■ Instructions to follow: Which lines run from the one containing "Click the grey church dome on right" through the end of the entries? Restate them word for word, and only those.

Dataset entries
++++++++
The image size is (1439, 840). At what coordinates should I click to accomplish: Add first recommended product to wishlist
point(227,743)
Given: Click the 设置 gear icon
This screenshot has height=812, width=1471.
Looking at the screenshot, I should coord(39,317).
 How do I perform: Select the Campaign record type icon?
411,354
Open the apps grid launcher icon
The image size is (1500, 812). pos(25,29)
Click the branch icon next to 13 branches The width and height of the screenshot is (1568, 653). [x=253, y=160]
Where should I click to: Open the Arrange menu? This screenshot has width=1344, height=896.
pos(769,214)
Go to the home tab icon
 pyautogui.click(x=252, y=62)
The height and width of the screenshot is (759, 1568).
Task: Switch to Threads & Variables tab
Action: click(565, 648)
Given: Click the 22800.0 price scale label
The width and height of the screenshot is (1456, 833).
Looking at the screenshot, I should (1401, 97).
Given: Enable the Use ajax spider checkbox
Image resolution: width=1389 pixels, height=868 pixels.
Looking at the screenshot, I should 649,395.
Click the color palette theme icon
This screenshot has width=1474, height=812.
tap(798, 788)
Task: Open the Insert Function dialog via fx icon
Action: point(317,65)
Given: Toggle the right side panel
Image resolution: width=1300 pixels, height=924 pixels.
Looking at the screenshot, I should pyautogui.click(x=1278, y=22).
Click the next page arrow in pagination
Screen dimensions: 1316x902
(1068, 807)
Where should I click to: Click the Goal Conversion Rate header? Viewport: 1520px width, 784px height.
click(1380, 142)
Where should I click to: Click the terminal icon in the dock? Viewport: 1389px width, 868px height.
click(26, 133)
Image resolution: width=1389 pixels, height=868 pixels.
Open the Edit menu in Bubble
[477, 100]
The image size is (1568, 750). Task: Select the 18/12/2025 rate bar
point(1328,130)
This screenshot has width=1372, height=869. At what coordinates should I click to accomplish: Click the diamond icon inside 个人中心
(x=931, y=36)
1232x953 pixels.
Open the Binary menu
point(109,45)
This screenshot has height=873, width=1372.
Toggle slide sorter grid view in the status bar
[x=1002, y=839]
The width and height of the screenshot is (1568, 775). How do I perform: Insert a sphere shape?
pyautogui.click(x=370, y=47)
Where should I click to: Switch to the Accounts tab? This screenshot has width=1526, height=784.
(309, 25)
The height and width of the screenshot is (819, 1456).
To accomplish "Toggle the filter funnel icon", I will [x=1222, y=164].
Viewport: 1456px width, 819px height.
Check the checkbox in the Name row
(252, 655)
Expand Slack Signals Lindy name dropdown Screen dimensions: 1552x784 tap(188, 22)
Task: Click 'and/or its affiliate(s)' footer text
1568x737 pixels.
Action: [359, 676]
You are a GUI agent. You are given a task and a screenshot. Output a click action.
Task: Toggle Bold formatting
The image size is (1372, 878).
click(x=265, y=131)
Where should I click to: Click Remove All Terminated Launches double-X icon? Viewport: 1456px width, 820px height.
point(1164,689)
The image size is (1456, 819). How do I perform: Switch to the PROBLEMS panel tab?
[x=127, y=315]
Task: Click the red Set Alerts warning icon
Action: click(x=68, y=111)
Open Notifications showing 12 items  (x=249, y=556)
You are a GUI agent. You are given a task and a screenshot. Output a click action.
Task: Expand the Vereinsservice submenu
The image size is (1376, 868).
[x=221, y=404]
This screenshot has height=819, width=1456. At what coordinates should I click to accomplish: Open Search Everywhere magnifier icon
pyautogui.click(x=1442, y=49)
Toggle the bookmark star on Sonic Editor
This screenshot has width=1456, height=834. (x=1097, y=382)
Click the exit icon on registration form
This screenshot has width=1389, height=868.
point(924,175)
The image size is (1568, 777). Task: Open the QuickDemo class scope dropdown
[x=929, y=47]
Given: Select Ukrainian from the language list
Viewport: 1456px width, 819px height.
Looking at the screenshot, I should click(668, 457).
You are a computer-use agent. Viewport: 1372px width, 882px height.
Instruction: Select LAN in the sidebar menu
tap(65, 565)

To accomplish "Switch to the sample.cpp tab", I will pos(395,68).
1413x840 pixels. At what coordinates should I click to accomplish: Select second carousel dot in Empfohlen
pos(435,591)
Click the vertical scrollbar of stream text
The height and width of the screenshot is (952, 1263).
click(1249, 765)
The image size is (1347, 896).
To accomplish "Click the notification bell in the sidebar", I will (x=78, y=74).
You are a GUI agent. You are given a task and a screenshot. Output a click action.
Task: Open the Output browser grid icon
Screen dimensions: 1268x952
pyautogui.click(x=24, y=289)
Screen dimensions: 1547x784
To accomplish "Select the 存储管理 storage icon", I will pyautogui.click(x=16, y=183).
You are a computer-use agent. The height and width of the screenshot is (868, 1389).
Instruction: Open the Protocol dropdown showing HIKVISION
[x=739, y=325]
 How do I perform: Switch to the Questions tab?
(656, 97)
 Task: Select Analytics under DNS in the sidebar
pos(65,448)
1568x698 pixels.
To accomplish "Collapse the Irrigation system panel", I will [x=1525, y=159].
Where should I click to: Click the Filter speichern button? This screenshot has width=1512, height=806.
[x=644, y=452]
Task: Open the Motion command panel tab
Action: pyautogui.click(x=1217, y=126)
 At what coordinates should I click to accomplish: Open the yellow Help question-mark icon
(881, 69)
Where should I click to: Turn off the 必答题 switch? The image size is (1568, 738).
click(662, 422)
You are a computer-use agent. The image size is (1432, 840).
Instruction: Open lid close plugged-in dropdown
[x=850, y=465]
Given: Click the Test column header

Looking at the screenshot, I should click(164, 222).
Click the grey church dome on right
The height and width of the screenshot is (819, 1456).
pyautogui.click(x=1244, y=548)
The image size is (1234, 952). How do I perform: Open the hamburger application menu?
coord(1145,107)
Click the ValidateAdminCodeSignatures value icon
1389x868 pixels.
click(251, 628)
++++++++
■ Exercise response:
Click the grey church dome on right
The height and width of the screenshot is (819, 1456).
pyautogui.click(x=1244, y=548)
The image size is (1234, 952). How do I perform: Open the hamburger application menu?
coord(1145,107)
Click the ValidateAdminCodeSignatures value icon
1389x868 pixels.
click(251, 628)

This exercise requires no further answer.